What are the chances of recovery if metastases are present? | Diagnosis breast cancer – How good are my chances of recovery?

What are the chances of recovery if metastases are present?

Probably the most important prognostic factor for a good cure for breast cancer is the lymph node status. This is determined on the basis of metastases in lymph nodes. Depending on its malignancy, breast cancer tends to metastasize rapidly to the lymph nodes of the chest wall and armpits and from there to other lymph nodes in the body.

At a later stage, organ metastases also form, for example in the lungs, liver, skeleton or brain. Breast cancer that has already formed in lymph node metastases at diagnosis tends to have a worse prognosis than non-metastatic cancer. The number of lymph node metastases is also important for the prognosis of recovery.

However, not only lymph node metastases play an important role, but also organ metastases. If the breast cancer is more advanced, metastasis can occur, i.e. degenerated cells can spread to distant tissues and organs, where a malignant ulcer also develops. Metastases are not always easy to treat, especially if they occur in large numbers and in many different places.

Accordingly, the chance of healing in this stage is much lower than in earlier stages. The 5-year survival rate is about 23%. Therefore, therapy in such a stage no longer focuses primarily on healing the patient, but rather aims to slow down the progression of the disease and improve the woman’s quality of life.

Chances of cure for breast cancer in the various stages

One speaks of an early or initial stage if the breast cancer does not already show metastases in organs and lymph nodes. This is a localised tumour in the breast. In this phase, the chances of a cure for breast cancer are particularly high.

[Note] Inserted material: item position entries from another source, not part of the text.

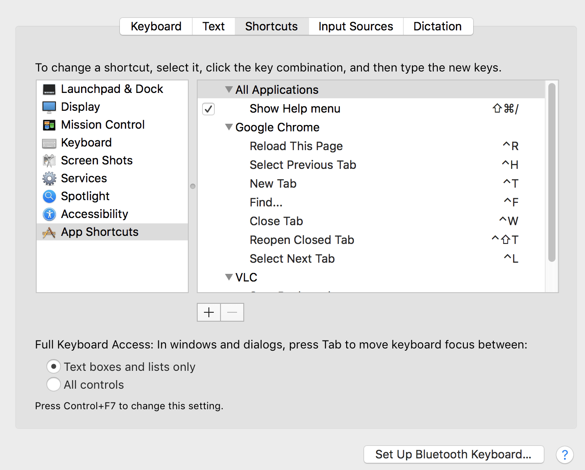The width and height of the screenshot is (585, 470).
Task: Enable the All controls radio button
Action: tap(54, 385)
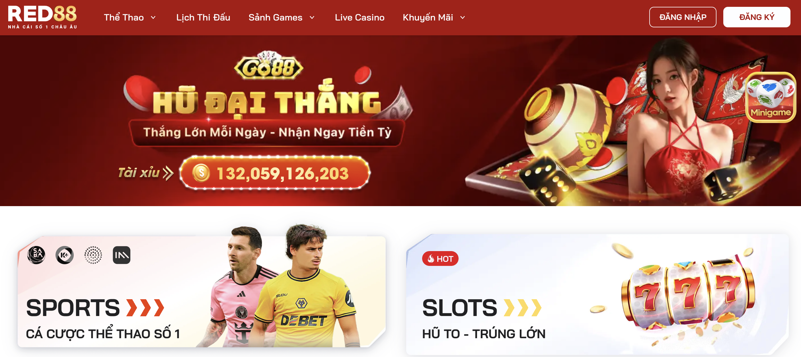Expand the Thể Thao dropdown arrow

pos(153,18)
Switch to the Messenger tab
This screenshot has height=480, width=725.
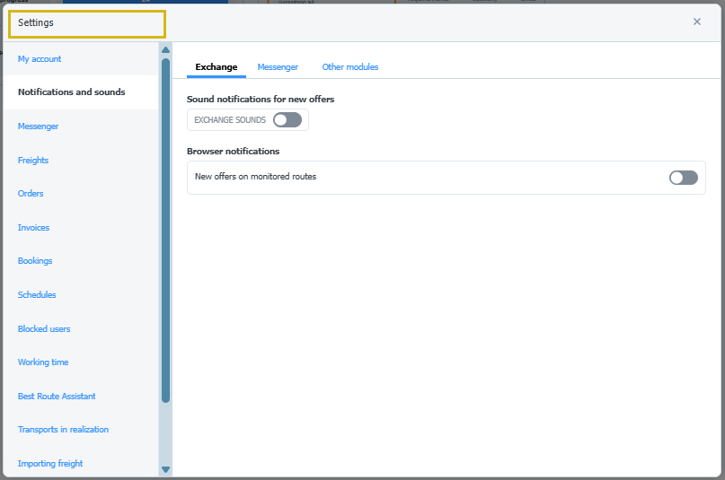(278, 67)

However, the decision on therapy is always made individually within the framework of a tumour board, where surgeons, gynaecologists, radiologists and oncologists consult with each other. In some cases, surgical measures with postoperative radiation are sufficient for a cure. Chemotherapy is also used at such an early stage if it is appropriate for the tumour in question.

Apart from the stage of the tumour, other factors such as grading and receptor status are also very important for the chances of cure. Some breast cancers are very aggressive and difficult to treat in their early stages, while others respond very well to therapy. In general, however, the chances of recovery are higher if breast cancer is detected and treated early.

The stages of breast cancer are classified according to tumour size, lymph node involvement and distant metastasis. In stage I, breast cancer has not formed any distant metastases and at most one lymph node metastasis. Its size must also be less than 2 cm.

This is a very early stage of breast cancer with usually good chances of recovery. In this stage the disease can often be cured by surgical removal of the tumour and subsequent radiation and chemotherapy. Unlike in advanced stages, chemotherapy in this stage is curative – i.e. healing – in nature.

If lymph nodes are affected, additional lymph nodes are removed from the armpit. In stage II, the tumour is up to 5 cm in size, but organ metastases, as in stage I, must not be present. At most one lymph node may be affected.

Although stage II may initially sound more negative than stage I, this need not be the case. The chances of recovery can be basically similar or even the same. The tumour is also localised in this stage and has not metastasised by remote control.

This means that the chances of cure are not necessarily worse than for a stage I tumour. If this is given, the chances of recovery are also very good in stage II. A stage III tumour is characterised by an involvement of several lymph nodes and an advanced tumour size.

Aggressive tumours that attack the chest wall or break through the skin are also assigned to this stage. The particularly aggressive “inflammatory breast carcinoma” is also a stage III tumour. In this stage the cancer is quite advanced.

This does not mean, however, that a curative therapy approach is not possible in principle. However, the chances of a cure are generally considered to be worse than those of less advanced tumour stages. In stage IV of breast cancer, distant metastases are already present in various organs of the body.

According to the current state of knowledge, a long-term cure is unlikely in this advanced tumour stage. In exceptional cases, however, a long-term cure can be achieved. In such an advanced tumor stage, the therapy goals are primarily to eliminate symptoms and to maintain a good quality of life for the affected patients.

Nevertheless, there are also factors that have a positive effect on the long-term survival of the patients. A prognostically favourable prognosis is above all the absence of a recurrence within the first 2 years after therapy. In this case, long-term recovery is more likely than if there are early relapses after therapy.